Op vakantie in Spanje las ik mijn schrijfsels nog eens door en kwam deze tegen. Geen idee waarom dit stukje niet verder is gekomen dan mijn harddisk! Het schrijfsel herlezend kon ik een (glim)lach niet onderdrukken. Zelfs na twee jaar vind ik hem nog steeds leuk. Dus: Bij deze!
Staying Alive
‘Ontbijt van acht tot tien’ staat er op het kaartje waarop ons kamernummer is genoteerd en waarin onze elektronische sleutel stak, zoals in een ouderwets fotoalbum de foto’s nog in hoekjes zijn gestoken.
Om de februarikou in Nederland te ontvluchten boekten we een verdomd goedkoop reisje naar Benidorm. Twaalf dagen half-pension, in een prima hotel met dito restaurant.
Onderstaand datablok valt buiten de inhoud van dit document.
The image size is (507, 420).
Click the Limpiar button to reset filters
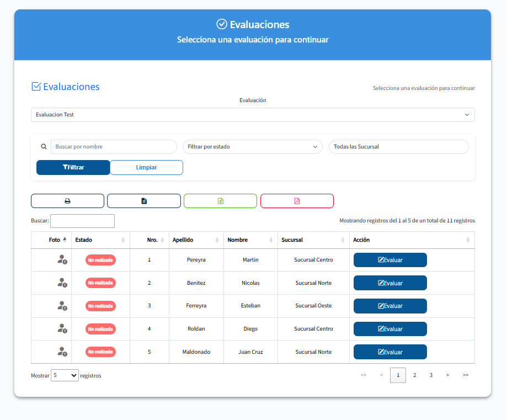[x=146, y=167]
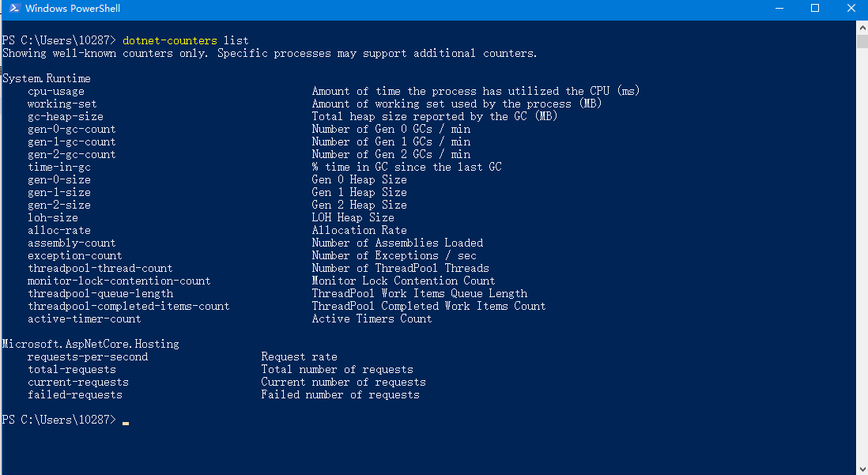The width and height of the screenshot is (868, 475).
Task: Click the current PowerShell prompt line
Action: point(63,420)
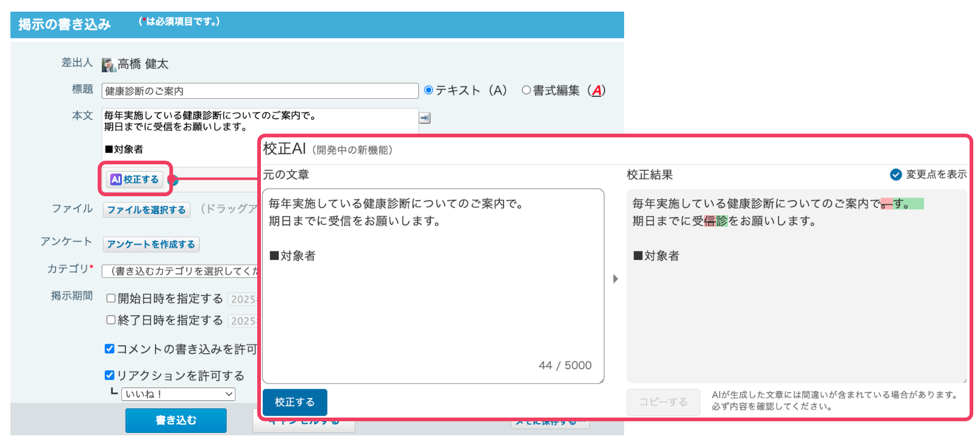Select the 書式編集 radio button
980x447 pixels.
click(526, 90)
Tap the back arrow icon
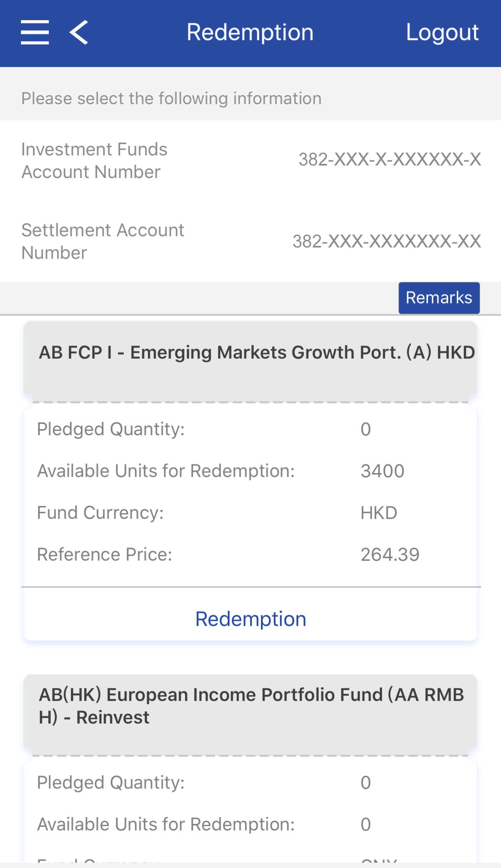The height and width of the screenshot is (868, 501). tap(79, 32)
We vermaakten ons er kostelijk en genoten van de zon en van de van hun oude dag genietende pensionado’s, die op de terrasjes hun drankjes nuttigden op de muziek van Tom Jones en Engelbert Humperdink. Het was leuk om te zien hoe men van de oude dag genoot en we namen ons voor om hier later nog een keer terug te komen, om net als hen te genieten van de zon op onze ouder wordende botten. Ja, het was er tegen de eerste verwachting in best leuk. Maar ook leerzaam. Hoe bijvoorbeeld zal ik op mijn oude dag leren om te gaan met situaties zoals hieronder beschreven en nog belangrijker: Wil ik daar wel mee omgaan?
Bomvol was de eetzaal. Werkelijk bomvol!
‘Is verdomme bomvol’ dacht ik, terwijl ik de zaal doorzocht op zoek naar een vrij tafeltje (of een potentieel vrijkomend tafeltje). Ik had al een behoorlijke trek ontwikkeld en had moeite om mijn irritatie te verbergen.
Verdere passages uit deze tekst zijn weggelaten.